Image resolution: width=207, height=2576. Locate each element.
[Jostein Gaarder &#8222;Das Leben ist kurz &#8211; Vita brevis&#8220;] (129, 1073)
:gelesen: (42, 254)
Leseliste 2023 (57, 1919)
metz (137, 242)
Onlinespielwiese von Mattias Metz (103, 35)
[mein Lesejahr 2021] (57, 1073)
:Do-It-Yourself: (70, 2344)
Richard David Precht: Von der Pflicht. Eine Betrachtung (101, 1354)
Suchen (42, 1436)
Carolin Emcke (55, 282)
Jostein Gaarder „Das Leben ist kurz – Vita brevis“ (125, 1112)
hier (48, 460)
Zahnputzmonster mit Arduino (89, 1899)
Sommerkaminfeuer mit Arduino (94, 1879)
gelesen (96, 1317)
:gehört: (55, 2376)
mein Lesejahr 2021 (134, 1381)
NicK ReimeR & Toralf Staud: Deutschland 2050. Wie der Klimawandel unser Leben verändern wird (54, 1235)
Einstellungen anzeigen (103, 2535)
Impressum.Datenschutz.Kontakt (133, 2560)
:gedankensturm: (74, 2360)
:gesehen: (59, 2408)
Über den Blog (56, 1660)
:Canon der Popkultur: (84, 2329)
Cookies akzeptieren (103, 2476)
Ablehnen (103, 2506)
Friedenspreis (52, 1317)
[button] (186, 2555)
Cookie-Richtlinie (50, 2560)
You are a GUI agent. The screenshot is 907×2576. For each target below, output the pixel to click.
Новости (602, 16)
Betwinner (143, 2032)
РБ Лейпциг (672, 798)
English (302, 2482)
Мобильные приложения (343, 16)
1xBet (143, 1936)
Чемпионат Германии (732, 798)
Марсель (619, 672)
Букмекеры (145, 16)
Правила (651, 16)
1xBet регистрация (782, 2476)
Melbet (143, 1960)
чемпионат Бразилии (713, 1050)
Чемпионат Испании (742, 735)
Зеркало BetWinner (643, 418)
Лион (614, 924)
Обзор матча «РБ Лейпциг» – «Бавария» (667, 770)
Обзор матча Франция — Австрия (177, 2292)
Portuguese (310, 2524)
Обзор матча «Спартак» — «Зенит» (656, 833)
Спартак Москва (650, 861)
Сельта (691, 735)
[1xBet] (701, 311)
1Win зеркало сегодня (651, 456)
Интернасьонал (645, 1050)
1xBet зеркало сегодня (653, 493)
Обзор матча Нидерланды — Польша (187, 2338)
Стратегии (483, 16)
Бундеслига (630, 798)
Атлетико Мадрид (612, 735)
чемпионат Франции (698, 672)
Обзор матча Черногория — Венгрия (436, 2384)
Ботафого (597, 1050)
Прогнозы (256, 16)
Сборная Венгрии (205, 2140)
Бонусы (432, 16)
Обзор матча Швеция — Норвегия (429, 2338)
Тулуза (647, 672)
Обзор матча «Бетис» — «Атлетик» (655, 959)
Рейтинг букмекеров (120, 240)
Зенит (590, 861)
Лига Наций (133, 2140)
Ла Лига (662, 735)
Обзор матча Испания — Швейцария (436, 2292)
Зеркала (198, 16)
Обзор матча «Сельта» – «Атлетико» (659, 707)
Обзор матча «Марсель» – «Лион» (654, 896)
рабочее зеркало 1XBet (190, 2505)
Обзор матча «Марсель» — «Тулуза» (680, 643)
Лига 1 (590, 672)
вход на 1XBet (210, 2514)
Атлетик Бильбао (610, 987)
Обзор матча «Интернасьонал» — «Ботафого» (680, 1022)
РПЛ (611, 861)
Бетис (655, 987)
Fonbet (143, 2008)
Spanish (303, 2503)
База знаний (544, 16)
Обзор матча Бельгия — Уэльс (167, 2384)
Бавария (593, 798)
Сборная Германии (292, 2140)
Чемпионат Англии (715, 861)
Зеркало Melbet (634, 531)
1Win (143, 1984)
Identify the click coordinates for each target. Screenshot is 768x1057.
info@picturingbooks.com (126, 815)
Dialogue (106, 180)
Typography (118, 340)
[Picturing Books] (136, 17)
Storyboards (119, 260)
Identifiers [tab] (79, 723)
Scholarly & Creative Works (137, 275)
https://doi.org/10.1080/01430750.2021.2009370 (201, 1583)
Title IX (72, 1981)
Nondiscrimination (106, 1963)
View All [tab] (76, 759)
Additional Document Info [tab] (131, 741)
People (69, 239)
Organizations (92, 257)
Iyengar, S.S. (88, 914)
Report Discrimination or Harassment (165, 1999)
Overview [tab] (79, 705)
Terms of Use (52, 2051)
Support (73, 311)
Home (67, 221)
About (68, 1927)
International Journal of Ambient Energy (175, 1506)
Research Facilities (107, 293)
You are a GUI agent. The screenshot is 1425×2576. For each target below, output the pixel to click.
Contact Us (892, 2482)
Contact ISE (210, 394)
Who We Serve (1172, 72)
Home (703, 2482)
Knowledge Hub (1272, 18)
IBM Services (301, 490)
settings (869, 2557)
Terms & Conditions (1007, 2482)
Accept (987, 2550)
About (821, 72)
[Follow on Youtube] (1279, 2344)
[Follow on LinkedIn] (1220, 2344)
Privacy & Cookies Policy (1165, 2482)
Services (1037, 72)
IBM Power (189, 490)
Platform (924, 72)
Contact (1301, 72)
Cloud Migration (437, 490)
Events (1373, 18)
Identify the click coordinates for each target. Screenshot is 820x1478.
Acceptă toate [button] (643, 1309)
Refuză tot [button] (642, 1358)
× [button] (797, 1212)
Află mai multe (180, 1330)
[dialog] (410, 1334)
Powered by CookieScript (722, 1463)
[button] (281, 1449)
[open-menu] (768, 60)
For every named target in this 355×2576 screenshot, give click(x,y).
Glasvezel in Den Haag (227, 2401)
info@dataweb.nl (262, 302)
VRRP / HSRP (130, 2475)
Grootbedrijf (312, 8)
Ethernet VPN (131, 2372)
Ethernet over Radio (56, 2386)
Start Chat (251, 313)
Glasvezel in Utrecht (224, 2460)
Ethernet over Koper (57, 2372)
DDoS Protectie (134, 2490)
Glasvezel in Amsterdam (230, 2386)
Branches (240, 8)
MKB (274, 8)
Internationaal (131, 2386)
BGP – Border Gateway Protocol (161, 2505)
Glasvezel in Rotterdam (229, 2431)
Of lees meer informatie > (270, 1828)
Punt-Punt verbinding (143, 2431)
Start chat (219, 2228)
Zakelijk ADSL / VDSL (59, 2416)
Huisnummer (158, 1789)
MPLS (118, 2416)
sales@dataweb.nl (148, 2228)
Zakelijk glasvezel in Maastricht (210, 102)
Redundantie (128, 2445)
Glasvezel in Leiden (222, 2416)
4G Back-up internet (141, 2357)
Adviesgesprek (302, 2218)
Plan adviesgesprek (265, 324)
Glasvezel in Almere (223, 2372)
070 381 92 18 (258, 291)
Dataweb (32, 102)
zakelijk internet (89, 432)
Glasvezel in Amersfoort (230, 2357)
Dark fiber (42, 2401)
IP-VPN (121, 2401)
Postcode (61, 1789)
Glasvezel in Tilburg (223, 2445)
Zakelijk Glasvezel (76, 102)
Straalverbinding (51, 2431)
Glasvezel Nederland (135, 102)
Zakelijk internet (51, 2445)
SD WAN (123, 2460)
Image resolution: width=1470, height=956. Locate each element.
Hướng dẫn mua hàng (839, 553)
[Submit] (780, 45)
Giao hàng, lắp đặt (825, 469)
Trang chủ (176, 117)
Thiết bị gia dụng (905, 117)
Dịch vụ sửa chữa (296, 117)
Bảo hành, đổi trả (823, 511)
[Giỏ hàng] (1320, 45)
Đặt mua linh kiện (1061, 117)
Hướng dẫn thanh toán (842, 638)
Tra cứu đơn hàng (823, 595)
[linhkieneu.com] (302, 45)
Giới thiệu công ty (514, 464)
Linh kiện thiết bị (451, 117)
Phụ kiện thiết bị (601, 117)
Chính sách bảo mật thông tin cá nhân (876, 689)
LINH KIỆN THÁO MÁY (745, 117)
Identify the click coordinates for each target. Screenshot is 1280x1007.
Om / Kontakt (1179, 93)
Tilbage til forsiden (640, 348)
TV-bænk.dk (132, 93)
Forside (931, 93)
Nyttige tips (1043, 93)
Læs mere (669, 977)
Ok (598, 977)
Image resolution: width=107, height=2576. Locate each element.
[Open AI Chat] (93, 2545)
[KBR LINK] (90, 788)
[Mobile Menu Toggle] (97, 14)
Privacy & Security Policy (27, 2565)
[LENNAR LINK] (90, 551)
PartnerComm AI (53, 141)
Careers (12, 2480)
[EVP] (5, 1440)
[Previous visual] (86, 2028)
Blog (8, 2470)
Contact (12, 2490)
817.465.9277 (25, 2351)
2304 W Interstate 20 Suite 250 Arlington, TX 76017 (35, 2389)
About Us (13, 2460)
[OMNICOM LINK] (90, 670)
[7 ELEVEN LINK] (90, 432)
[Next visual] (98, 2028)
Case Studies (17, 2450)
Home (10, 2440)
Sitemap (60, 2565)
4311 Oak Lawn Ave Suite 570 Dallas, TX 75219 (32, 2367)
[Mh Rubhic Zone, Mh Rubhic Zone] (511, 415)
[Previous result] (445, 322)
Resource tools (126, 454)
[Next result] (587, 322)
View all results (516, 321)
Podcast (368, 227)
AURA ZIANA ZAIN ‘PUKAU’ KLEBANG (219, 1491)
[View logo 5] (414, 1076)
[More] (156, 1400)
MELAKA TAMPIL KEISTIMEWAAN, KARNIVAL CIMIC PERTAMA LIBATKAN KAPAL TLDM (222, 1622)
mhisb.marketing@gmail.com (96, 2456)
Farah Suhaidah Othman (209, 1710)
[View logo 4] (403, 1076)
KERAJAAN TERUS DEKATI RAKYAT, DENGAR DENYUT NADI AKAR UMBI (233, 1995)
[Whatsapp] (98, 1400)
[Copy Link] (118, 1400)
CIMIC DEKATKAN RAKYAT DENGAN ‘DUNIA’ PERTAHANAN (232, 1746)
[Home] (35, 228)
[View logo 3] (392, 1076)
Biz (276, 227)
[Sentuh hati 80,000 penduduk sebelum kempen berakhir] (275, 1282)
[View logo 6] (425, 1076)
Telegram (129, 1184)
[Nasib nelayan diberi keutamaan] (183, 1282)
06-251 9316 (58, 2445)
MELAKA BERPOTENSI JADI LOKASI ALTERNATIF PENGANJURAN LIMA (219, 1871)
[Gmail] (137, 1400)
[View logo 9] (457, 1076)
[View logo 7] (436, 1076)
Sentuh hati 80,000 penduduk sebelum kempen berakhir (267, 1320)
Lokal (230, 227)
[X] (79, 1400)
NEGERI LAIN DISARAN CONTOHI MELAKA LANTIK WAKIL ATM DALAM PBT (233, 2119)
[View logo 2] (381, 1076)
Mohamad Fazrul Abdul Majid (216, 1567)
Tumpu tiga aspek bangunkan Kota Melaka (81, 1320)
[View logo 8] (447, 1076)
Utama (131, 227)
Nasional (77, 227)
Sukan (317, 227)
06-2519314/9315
* * * * *
Reproduce the entries above exactly, but only the lines between the line holding "Сборная Венгрии (205, 2140)" and the line holding "Acceptă toate [button] (643, 1309)", inclusive.

◆ SOLUTION TO THIS PROBLEM ◆
Сборная Венгрии (205, 2140)
Бонусы (432, 16)
Обзор матча Швеция — Норвегия (429, 2338)
Тулуза (647, 672)
Обзор матча «Бетис» — «Атлетик» (655, 959)
Рейтинг букмекеров (120, 240)
Зенит (590, 861)
Лига Наций (133, 2140)
Ла Лига (662, 735)
Обзор матча Испания — Швейцария (436, 2292)
Зеркала (198, 16)
Обзор матча «Сельта» – «Атлетико» (659, 707)
Обзор матча «Марсель» – «Лион» (654, 896)
рабочее зеркало 1XBet (190, 2505)
Обзор матча «Марсель» — «Тулуза» (680, 643)
Лига 1 (590, 672)
вход на 1XBet (210, 2514)
Атлетик Бильбао (610, 987)
Обзор матча «Интернасьонал» — «Ботафого» (680, 1022)
РПЛ (611, 861)
Бетис (655, 987)
Fonbet (143, 2008)
Spanish (303, 2503)
База знаний (544, 16)
Обзор матча Бельгия — Уэльс (167, 2384)
Бавария (593, 798)
Сборная Германии (292, 2140)
Чемпионат Англии (715, 861)
Зеркало Melbet (634, 531)
1Win (143, 1984)
Identify the click coordinates for each target. Screenshot is 768x1057.
info@picturingbooks.com (126, 815)
Dialogue (106, 180)
Typography (118, 340)
[Picturing Books] (136, 17)
Storyboards (119, 260)
Identifiers [tab] (79, 723)
Scholarly & Creative Works (137, 275)
https://doi.org/10.1080/01430750.2021.2009370 (201, 1583)
Title IX (72, 1981)
Nondiscrimination (106, 1963)
View All [tab] (76, 759)
Additional Document Info [tab] (131, 741)
People (69, 239)
Organizations (92, 257)
Iyengar, S.S. (88, 914)
Report Discrimination or Harassment (165, 1999)
Overview [tab] (79, 705)
Terms of Use (52, 2051)
Support (73, 311)
Home (67, 221)
About (68, 1927)
International Journal of Ambient Energy (175, 1506)
Research Facilities (107, 293)
You are a GUI agent. The screenshot is 1425×2576. For each target below, output the pixel to click.
Contact Us (892, 2482)
Contact ISE (210, 394)
Who We Serve (1172, 72)
Home (703, 2482)
Knowledge Hub (1272, 18)
IBM Services (301, 490)
settings (869, 2557)
Terms & Conditions (1007, 2482)
Accept (987, 2550)
About (821, 72)
[Follow on Youtube] (1279, 2344)
[Follow on LinkedIn] (1220, 2344)
Privacy & Cookies Policy (1165, 2482)
Services (1037, 72)
IBM Power (189, 490)
Platform (924, 72)
Contact (1301, 72)
Cloud Migration (437, 490)
Events (1373, 18)
Identify the click coordinates for each target. Screenshot is 820x1478.
Acceptă toate [button] (643, 1309)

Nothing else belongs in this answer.